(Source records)

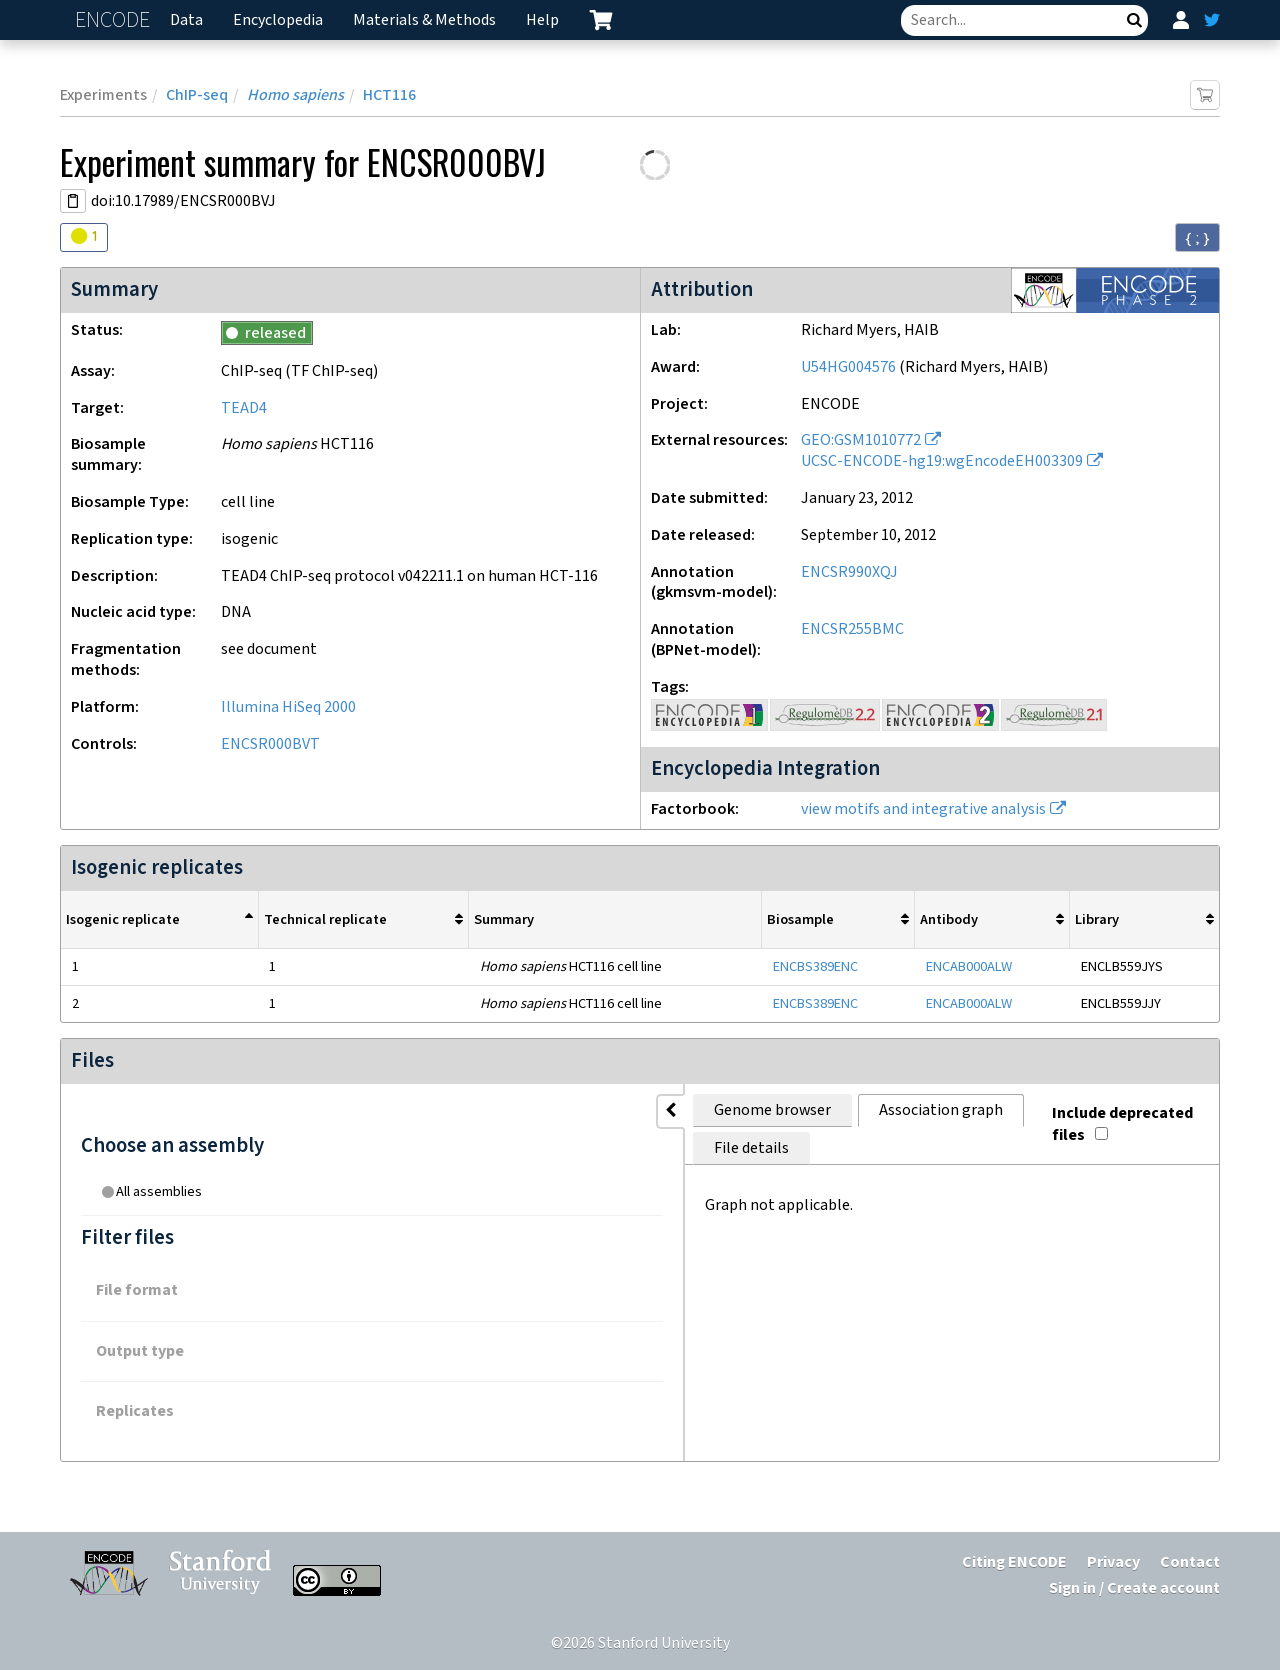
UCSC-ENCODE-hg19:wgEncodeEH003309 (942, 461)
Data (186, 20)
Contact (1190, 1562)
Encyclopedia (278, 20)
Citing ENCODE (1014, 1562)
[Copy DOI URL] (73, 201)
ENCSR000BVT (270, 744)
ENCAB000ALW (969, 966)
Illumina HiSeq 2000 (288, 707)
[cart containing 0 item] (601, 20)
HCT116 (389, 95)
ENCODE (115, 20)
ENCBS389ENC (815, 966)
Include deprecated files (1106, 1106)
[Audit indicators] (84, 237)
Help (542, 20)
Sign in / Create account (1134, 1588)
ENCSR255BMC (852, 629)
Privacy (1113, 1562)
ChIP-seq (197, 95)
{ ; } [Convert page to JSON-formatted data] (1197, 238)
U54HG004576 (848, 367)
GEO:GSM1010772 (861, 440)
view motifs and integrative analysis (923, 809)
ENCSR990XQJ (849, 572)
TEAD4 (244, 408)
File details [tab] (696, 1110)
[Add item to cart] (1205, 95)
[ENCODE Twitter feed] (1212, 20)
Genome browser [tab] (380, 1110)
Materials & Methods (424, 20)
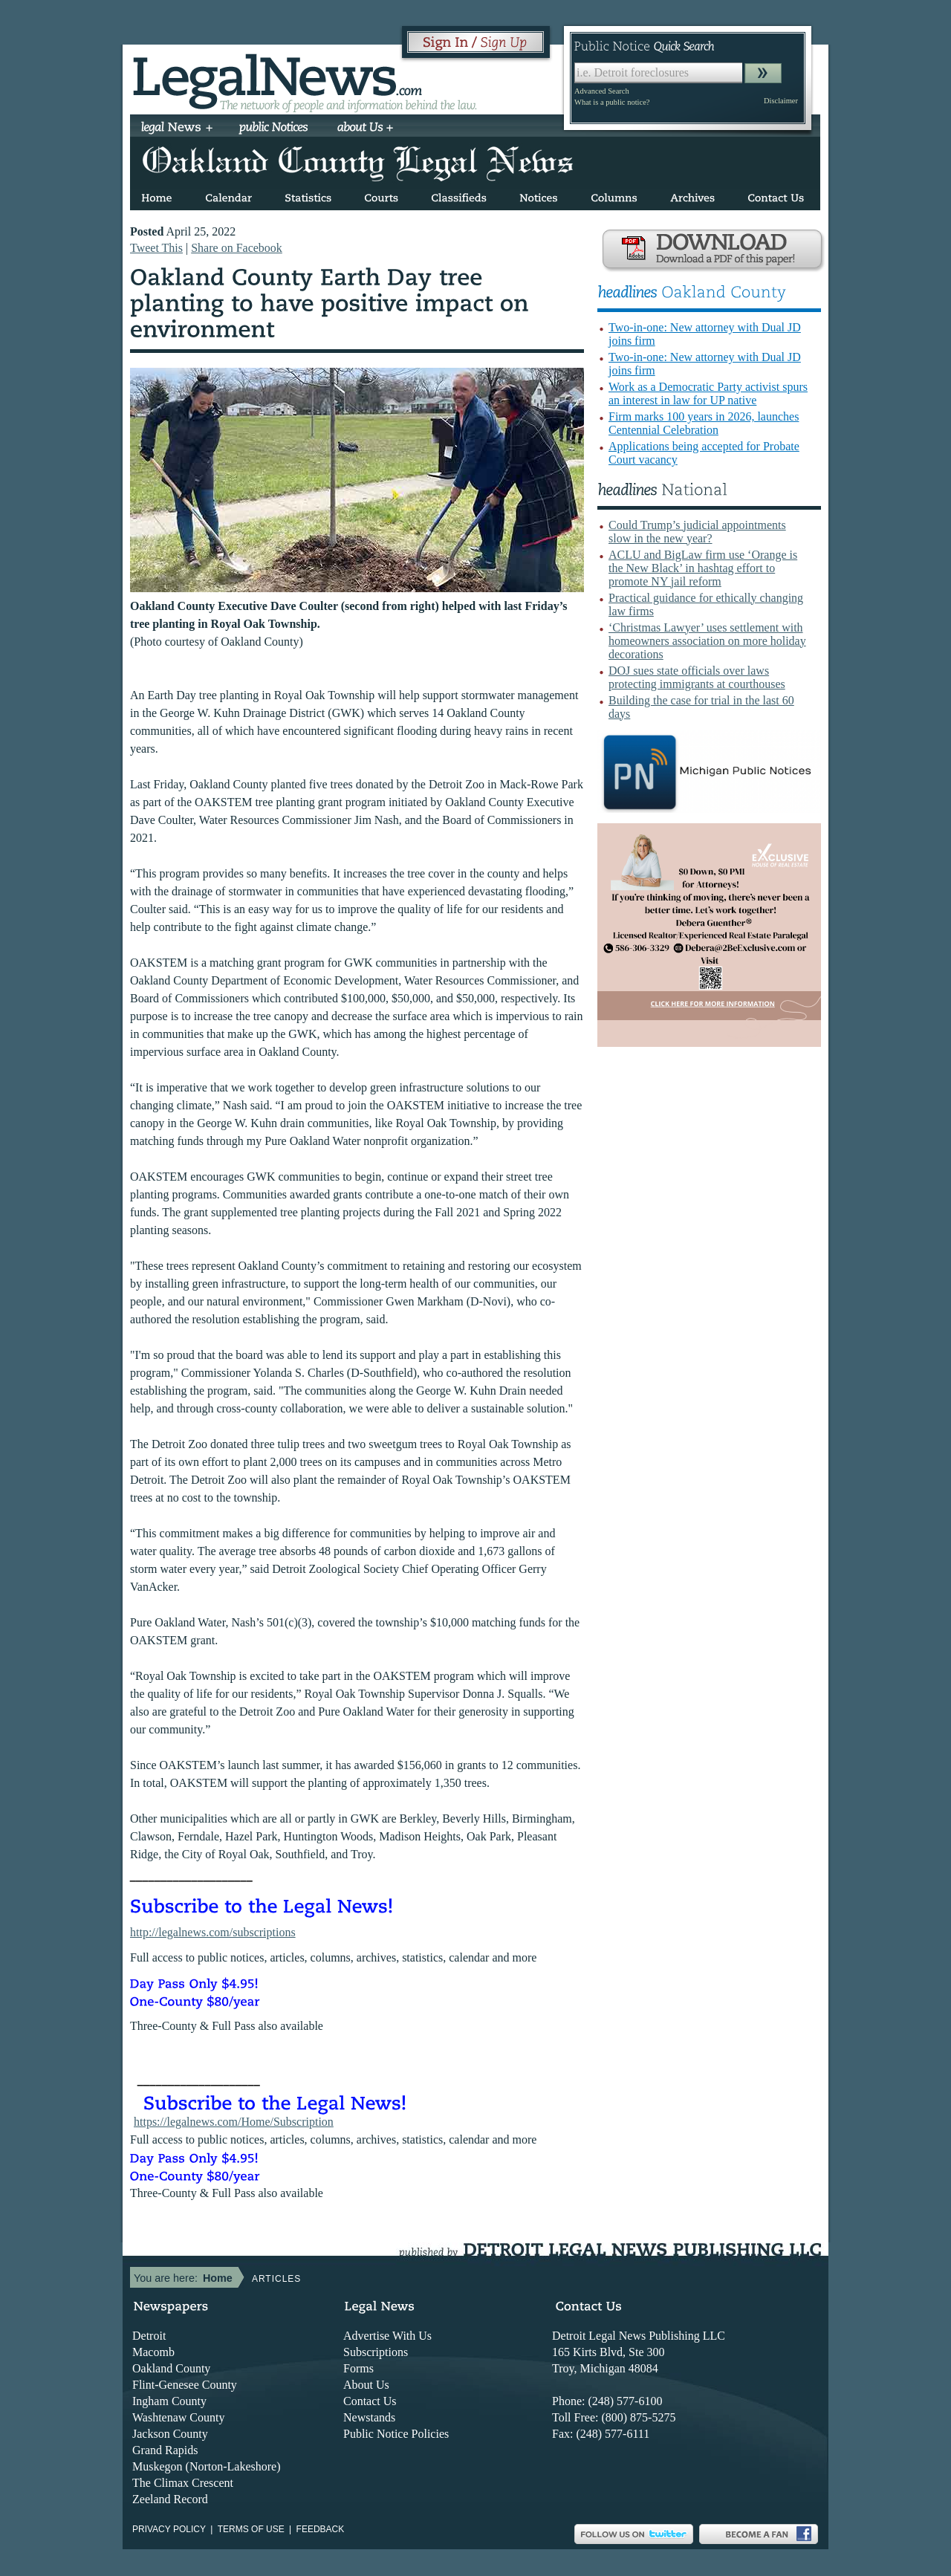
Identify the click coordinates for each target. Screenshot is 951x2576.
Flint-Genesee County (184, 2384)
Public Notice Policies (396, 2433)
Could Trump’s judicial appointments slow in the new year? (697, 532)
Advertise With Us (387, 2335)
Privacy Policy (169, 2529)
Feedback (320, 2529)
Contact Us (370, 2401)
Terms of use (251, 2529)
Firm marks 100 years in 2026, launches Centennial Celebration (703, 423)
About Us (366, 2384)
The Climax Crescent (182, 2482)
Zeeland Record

# [Work instructions]
Give exactly the lines from the one with "Contact Us (370, 2401)" to the end of the entries, nothing before them.

# [Output of the task]
Contact Us (370, 2401)
Terms of use (251, 2529)
Firm marks 100 years in 2026, launches Centennial Celebration (703, 423)
About Us (366, 2384)
The Climax Crescent (182, 2482)
Zeeland Record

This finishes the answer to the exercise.